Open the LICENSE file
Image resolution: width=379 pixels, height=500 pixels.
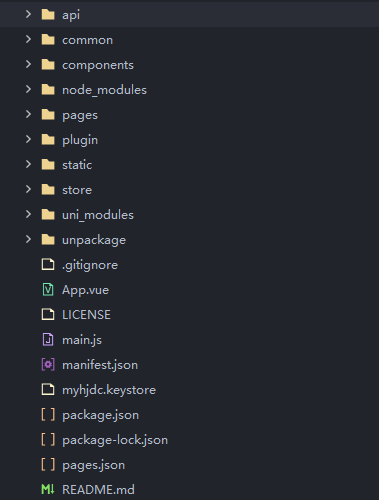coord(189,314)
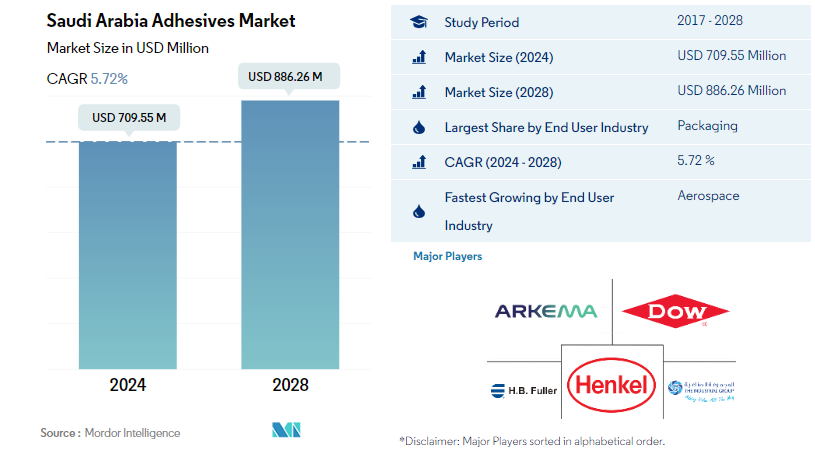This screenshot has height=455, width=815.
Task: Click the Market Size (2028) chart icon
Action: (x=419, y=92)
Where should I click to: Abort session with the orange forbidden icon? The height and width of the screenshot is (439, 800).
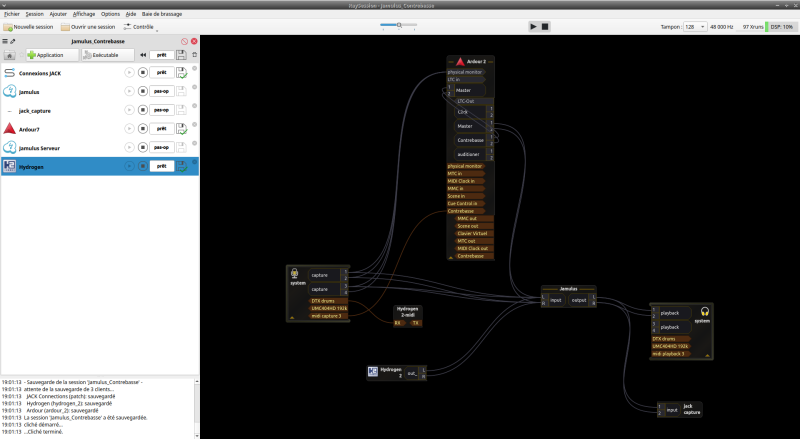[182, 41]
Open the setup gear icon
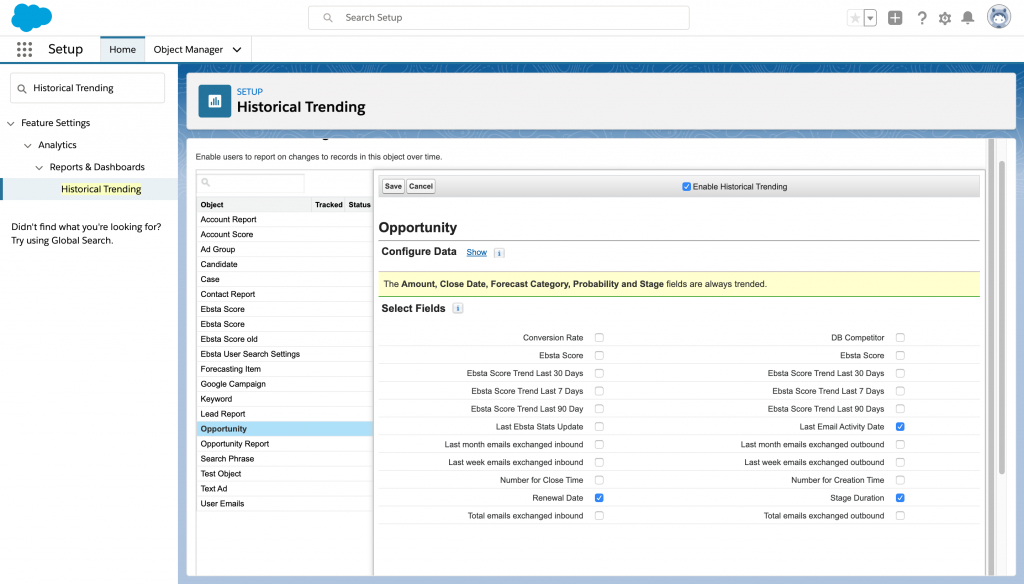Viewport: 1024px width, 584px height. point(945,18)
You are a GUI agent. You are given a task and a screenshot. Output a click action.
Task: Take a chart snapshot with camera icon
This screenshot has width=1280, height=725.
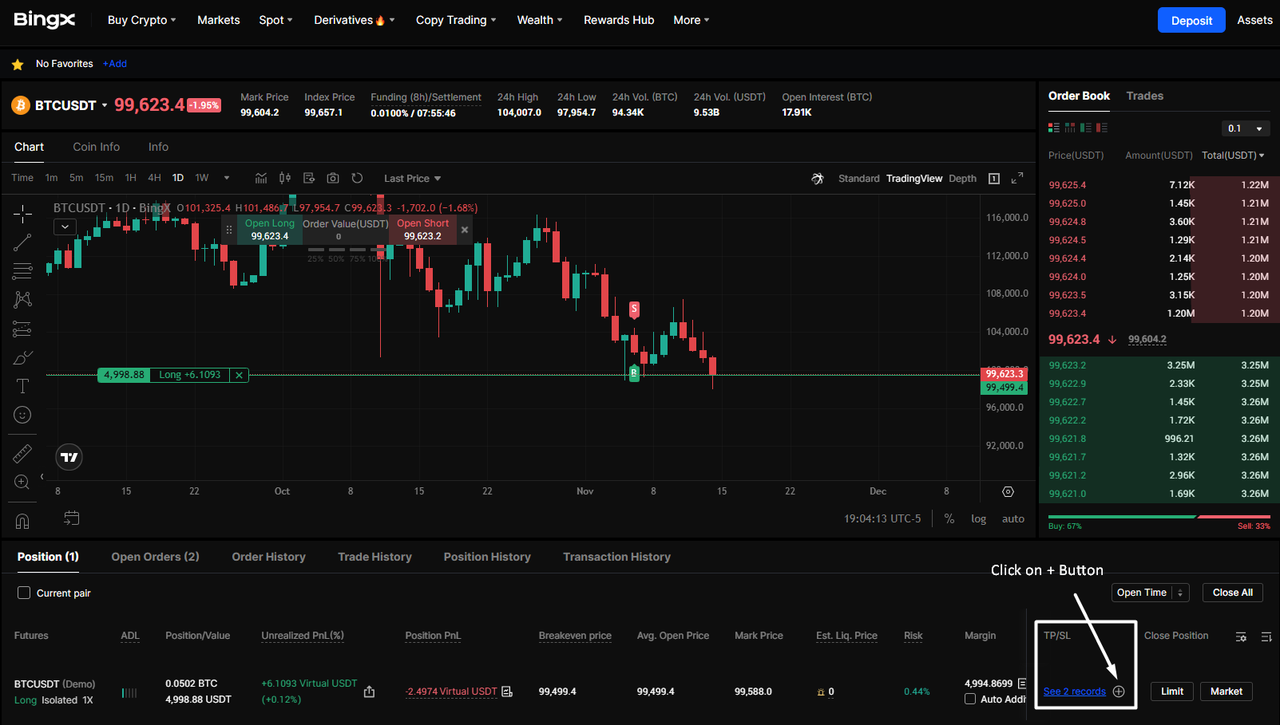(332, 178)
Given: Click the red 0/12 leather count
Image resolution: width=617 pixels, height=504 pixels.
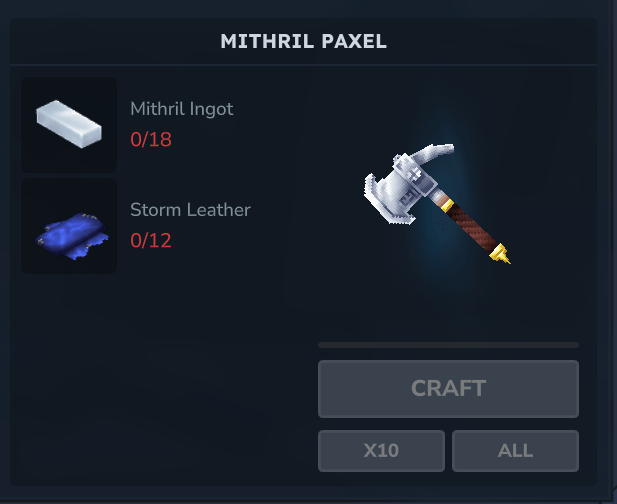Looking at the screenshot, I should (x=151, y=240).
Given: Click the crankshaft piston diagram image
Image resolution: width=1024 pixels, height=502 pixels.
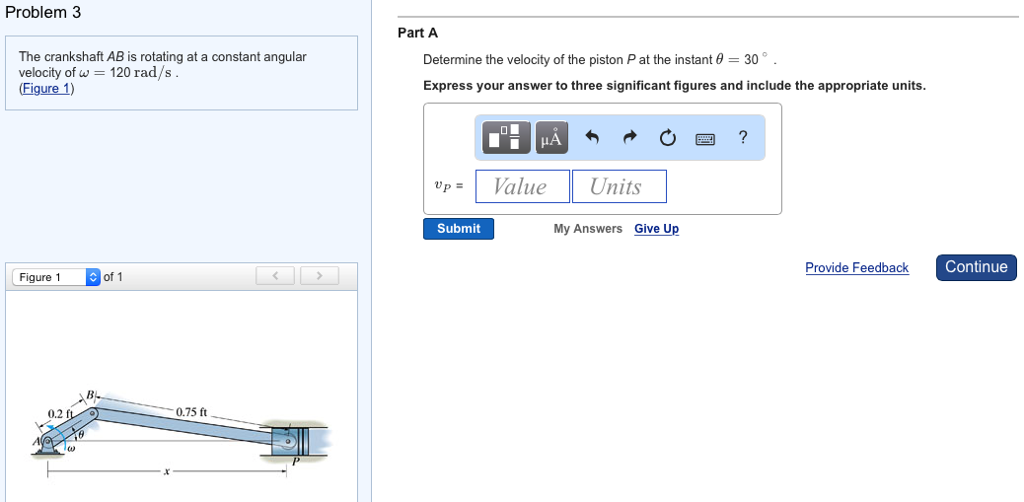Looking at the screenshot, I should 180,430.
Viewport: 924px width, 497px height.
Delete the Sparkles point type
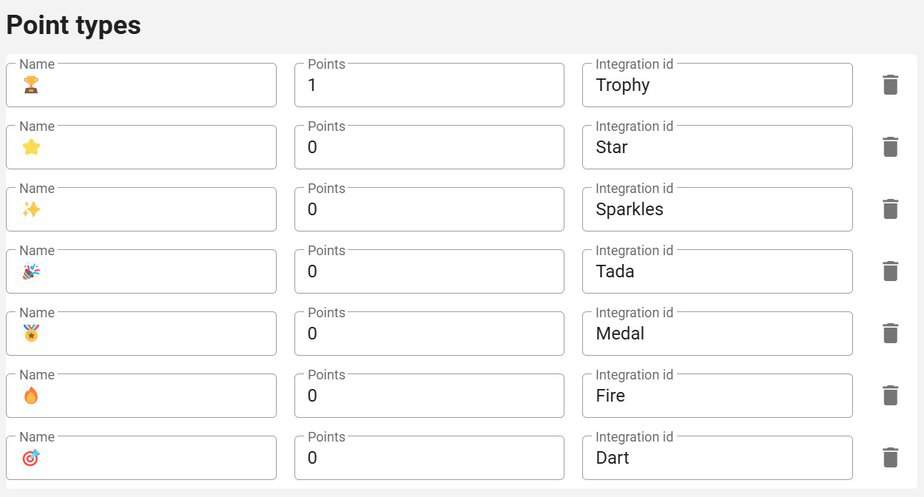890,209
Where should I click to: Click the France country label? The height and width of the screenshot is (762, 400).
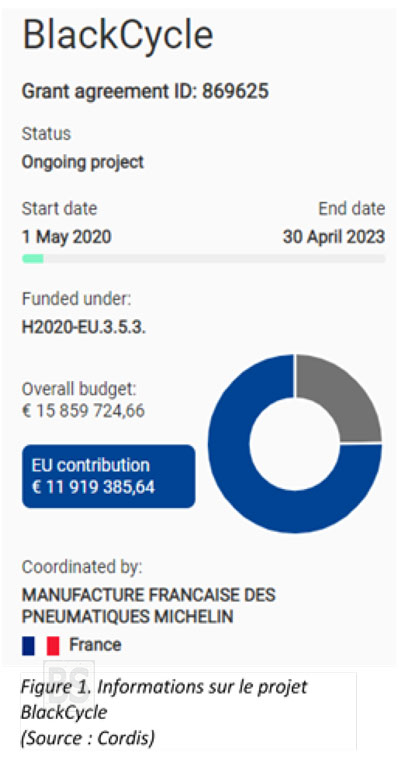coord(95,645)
● ● ●
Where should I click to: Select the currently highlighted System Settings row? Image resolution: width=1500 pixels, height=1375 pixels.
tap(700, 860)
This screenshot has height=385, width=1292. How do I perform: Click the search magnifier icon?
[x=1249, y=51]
● ● ●
## Work order
Print exactly, with no pictures, the lines above from the one that holds "Where should I click to: Abort" through the one that holds "You are a GUI", both of them included.

## Your response
Where should I click to: Abort session with the orange forbidden icon? The height and width of the screenshot is (439, 800).
[182, 41]
Open the setup gear icon
Viewport: 1024px width, 584px height. point(945,18)
You are a GUI agent. You are given a task and a screenshot. Output a click action.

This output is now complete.